There have also been reports in Sussex of severe side-effects, including one child hallucinating when taken off the drug. It is not recommended for any other condition, nor for adults.

While Dr Kewley has not been single-handedly responsible for the rise in the number of children in this country on Ritalin, he has played a significant part in it. Dr Kewley estimates that he has some 500 children under his care on medicines for ADHD or ADD, the great majority on Ritalin. He has become, perhaps unfortunately, the lightning rod for a range of debates which will have wider application if and when (as seems likely) recognition of ADHD becomes more widespread in the UK, and its treatment with medicines grows.

Except in a few mild cases, Ritalin alone will not cure the symptoms of ADHD or ADD. The best claim made for it is that it can put a child into a state of mind where he or she can become more receptive to teaching, counselling and behaviour modification.

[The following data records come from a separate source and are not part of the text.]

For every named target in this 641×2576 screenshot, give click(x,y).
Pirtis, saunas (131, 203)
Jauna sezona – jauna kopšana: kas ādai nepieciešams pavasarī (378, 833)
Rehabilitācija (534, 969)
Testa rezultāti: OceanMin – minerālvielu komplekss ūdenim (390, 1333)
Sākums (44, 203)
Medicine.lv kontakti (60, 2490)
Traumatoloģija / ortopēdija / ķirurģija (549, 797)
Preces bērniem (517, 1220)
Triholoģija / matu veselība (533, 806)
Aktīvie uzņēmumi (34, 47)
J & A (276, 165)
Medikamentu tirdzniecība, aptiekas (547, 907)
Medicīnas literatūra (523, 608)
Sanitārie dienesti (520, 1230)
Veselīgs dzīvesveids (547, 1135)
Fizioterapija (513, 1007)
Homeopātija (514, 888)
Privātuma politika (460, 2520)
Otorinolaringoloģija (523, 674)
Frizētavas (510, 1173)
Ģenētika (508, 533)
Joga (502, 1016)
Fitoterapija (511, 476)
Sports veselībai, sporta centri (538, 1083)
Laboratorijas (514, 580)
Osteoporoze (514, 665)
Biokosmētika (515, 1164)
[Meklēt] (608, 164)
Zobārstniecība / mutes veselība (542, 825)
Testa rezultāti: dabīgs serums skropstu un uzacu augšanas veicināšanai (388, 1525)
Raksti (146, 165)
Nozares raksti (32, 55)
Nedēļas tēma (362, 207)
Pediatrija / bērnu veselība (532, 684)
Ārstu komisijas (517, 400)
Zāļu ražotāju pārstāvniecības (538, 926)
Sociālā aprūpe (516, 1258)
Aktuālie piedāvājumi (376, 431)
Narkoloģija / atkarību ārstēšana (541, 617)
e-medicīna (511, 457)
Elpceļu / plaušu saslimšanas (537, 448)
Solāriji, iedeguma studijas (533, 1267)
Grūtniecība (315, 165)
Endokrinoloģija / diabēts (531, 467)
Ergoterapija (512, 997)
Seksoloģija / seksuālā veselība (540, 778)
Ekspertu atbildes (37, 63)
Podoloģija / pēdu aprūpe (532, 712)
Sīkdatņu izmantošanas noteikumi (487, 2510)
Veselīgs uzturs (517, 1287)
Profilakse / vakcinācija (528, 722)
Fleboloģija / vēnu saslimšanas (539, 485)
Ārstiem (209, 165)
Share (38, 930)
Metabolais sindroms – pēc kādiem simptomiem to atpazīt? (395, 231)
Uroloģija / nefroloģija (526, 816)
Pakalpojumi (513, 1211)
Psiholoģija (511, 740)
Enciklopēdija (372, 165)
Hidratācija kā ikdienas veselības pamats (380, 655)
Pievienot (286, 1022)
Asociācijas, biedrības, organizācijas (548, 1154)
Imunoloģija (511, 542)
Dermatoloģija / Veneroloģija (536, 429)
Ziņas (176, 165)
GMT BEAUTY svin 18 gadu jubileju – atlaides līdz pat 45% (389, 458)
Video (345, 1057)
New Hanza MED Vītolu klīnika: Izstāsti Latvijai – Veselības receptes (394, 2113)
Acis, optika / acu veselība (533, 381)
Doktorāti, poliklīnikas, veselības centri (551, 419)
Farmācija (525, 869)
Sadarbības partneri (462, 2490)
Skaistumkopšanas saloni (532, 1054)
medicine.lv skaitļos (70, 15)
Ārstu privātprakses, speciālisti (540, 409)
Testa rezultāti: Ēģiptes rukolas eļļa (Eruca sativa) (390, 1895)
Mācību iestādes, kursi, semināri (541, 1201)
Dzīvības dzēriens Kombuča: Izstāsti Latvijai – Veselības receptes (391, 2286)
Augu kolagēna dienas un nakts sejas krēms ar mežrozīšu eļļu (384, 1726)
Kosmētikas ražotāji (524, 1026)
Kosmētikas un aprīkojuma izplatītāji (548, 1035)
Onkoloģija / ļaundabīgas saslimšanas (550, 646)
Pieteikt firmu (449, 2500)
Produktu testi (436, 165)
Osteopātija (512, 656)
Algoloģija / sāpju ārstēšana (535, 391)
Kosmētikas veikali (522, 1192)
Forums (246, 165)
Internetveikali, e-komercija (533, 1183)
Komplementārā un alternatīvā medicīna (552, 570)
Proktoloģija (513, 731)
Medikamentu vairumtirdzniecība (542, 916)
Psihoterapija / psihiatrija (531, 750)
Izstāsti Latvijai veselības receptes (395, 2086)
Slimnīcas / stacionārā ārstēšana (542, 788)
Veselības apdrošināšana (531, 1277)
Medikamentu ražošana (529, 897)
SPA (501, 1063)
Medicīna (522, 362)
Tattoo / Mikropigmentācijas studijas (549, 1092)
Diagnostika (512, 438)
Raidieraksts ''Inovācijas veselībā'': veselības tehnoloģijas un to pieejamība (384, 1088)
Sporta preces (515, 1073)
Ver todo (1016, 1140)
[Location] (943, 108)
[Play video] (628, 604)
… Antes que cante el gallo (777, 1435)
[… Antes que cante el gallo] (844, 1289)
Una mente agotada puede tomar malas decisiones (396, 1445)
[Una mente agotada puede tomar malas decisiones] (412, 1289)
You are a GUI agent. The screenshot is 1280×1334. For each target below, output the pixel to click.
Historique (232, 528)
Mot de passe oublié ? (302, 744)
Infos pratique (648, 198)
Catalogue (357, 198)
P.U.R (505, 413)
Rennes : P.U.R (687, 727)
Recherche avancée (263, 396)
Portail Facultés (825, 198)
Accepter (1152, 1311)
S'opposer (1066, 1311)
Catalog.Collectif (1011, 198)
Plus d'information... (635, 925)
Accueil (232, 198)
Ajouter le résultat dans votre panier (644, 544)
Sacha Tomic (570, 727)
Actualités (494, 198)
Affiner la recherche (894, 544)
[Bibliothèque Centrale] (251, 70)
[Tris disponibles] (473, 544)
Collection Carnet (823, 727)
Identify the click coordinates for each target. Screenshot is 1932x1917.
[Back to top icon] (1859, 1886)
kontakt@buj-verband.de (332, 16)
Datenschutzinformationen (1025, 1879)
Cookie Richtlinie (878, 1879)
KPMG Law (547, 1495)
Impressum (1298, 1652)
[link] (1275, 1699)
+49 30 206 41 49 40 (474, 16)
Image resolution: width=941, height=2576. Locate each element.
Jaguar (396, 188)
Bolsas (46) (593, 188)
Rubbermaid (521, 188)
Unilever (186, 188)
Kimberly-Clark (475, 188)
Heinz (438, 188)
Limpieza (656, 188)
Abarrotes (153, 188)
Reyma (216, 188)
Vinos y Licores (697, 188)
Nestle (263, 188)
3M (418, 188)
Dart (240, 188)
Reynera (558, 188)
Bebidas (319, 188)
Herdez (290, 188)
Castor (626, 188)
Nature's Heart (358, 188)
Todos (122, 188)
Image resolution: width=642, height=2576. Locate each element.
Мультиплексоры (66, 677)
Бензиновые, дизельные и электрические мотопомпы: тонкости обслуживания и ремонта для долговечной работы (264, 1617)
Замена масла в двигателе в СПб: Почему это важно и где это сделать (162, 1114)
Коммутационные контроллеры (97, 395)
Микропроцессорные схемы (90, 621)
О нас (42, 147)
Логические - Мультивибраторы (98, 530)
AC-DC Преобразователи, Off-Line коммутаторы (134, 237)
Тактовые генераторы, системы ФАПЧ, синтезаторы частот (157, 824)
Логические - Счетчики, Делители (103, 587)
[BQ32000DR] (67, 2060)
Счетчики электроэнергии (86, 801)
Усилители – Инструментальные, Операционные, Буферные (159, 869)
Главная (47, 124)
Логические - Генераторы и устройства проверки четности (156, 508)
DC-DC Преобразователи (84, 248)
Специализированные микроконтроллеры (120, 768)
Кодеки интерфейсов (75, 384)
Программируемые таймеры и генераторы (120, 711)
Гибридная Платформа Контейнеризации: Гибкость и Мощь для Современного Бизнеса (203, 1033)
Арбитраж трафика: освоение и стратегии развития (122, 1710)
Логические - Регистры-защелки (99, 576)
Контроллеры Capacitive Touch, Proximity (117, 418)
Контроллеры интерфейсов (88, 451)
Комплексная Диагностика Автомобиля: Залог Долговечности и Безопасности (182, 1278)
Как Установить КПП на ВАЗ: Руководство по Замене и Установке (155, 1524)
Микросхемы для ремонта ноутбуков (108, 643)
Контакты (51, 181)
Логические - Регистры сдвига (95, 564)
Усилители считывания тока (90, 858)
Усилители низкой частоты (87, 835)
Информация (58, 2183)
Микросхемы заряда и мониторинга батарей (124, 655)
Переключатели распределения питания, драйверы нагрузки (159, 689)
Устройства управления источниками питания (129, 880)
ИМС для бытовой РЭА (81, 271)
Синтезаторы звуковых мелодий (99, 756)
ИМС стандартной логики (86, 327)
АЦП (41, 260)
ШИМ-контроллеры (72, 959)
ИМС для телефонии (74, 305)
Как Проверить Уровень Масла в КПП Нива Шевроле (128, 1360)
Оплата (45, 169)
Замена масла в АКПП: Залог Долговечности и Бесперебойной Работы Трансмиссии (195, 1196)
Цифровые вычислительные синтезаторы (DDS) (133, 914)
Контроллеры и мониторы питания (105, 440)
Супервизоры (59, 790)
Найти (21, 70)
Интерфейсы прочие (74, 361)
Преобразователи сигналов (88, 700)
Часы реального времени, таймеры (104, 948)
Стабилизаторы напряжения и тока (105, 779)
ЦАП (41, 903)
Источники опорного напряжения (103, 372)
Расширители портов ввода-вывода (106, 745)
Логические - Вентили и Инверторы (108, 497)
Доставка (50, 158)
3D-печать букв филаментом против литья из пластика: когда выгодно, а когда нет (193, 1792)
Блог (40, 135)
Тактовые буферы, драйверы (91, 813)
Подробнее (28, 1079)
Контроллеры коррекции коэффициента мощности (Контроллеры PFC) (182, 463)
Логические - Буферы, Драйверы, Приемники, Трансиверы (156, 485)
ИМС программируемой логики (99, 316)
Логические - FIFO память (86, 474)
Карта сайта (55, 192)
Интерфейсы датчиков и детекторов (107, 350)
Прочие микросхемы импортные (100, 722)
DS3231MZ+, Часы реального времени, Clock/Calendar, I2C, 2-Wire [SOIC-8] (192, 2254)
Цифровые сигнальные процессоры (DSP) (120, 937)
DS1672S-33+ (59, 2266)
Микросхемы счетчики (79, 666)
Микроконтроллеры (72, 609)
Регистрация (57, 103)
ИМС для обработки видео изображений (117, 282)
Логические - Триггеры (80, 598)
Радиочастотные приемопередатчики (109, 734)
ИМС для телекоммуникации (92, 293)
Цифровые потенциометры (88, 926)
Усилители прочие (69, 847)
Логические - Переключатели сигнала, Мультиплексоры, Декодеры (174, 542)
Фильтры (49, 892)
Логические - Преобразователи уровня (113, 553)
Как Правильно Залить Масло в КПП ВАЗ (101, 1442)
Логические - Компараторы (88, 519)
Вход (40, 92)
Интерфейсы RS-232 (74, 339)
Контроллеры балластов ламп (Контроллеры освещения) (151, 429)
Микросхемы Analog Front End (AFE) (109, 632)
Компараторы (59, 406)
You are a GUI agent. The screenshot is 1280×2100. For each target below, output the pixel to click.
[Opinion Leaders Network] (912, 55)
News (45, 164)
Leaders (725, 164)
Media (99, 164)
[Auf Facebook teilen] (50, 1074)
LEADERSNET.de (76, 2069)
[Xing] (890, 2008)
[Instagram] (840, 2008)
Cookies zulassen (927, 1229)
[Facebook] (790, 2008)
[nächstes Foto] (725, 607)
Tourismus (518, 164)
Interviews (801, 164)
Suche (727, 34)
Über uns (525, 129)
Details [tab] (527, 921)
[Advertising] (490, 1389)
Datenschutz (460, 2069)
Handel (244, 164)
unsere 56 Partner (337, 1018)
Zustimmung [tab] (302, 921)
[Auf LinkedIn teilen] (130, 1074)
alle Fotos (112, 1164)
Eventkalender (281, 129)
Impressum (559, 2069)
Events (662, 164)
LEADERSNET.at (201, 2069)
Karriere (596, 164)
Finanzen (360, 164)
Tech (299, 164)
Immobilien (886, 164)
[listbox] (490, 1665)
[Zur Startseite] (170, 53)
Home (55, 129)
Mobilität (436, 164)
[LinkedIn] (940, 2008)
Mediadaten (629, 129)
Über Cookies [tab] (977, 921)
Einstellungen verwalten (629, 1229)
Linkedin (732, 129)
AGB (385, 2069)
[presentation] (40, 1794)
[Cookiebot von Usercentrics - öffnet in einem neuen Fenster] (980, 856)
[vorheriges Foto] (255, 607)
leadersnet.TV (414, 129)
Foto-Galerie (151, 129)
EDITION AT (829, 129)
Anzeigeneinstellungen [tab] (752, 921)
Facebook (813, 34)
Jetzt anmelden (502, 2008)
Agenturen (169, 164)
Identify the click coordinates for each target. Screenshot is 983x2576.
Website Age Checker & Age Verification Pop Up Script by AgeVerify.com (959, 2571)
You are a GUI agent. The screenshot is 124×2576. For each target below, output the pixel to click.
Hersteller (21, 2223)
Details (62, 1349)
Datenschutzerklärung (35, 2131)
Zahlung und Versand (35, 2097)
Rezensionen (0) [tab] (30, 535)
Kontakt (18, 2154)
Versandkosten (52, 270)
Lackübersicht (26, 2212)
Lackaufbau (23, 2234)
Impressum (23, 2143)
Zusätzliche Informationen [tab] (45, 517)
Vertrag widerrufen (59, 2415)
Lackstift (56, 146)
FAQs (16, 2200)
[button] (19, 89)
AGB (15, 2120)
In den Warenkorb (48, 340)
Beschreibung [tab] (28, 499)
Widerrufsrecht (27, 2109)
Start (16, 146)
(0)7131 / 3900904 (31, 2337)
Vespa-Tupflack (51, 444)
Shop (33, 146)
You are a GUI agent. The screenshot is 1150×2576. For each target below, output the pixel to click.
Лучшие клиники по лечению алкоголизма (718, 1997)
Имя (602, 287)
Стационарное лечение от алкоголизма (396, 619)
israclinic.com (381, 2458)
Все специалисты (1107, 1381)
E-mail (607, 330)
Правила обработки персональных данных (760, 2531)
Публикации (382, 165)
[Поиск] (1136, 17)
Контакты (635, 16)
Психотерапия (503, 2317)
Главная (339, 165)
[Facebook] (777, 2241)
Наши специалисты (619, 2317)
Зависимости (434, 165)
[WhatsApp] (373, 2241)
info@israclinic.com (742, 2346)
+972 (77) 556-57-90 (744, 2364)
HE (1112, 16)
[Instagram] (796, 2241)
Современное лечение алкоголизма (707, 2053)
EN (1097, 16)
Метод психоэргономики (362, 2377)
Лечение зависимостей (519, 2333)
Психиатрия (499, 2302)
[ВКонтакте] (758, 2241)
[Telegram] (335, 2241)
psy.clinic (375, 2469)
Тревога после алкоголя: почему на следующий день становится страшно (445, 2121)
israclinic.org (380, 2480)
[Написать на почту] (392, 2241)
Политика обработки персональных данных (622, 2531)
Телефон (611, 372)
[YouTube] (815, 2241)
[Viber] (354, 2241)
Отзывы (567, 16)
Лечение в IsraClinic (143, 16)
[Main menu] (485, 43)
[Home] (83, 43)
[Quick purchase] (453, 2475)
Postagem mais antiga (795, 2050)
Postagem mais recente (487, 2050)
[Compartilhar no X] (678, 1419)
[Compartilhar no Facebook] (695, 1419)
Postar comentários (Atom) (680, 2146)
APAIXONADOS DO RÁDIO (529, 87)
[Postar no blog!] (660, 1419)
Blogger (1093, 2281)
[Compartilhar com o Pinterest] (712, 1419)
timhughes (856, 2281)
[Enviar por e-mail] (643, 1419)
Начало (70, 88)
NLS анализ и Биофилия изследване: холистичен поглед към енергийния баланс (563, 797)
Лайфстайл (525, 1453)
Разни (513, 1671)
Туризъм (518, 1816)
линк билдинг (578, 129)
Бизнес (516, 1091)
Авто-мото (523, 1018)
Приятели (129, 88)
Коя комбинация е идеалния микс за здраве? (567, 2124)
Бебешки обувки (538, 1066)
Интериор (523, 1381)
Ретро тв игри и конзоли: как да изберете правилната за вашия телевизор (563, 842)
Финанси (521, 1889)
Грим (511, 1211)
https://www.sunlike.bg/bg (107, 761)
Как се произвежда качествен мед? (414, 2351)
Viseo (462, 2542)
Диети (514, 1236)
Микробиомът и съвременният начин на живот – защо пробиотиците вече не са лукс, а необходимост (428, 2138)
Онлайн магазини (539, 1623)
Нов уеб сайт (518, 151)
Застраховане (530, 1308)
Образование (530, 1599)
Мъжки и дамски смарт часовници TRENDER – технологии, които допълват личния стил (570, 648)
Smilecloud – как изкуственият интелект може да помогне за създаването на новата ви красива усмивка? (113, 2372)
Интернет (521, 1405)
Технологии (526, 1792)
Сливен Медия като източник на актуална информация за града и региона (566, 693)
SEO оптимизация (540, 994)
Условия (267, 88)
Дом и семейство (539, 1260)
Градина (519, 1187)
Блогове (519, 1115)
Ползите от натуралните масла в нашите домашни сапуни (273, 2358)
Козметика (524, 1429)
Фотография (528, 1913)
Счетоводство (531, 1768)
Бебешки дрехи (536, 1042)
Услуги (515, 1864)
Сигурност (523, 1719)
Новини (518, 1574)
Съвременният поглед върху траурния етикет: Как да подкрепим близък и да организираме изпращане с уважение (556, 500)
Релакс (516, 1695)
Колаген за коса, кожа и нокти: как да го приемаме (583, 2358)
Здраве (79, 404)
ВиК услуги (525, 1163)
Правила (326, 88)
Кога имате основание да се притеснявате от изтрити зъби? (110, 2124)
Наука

Yet the most significant area of concern for West Sussex heads is that they feel insufficiently involved in the treatment process, despite the fact that all the experts and even the drug company agree that drug therapy should only be one element of a broader package of interventions.

And this is perhaps the interesting heart of the debate - the extent to which medical and educational communities are going to be able to work constructively together on ADHD. At present, there is resistance among some teachers to the whole notion of what they see as a behavioural problem being treated along medical lines.

Stan Mould of LADDER puts it succinctly. “Some teachers are fed up with medical people poking their noses into special needs. But ADHDADD is a medical and an educational problem. If your brain isn’t working properly, it’s got to be partly a medical problem.”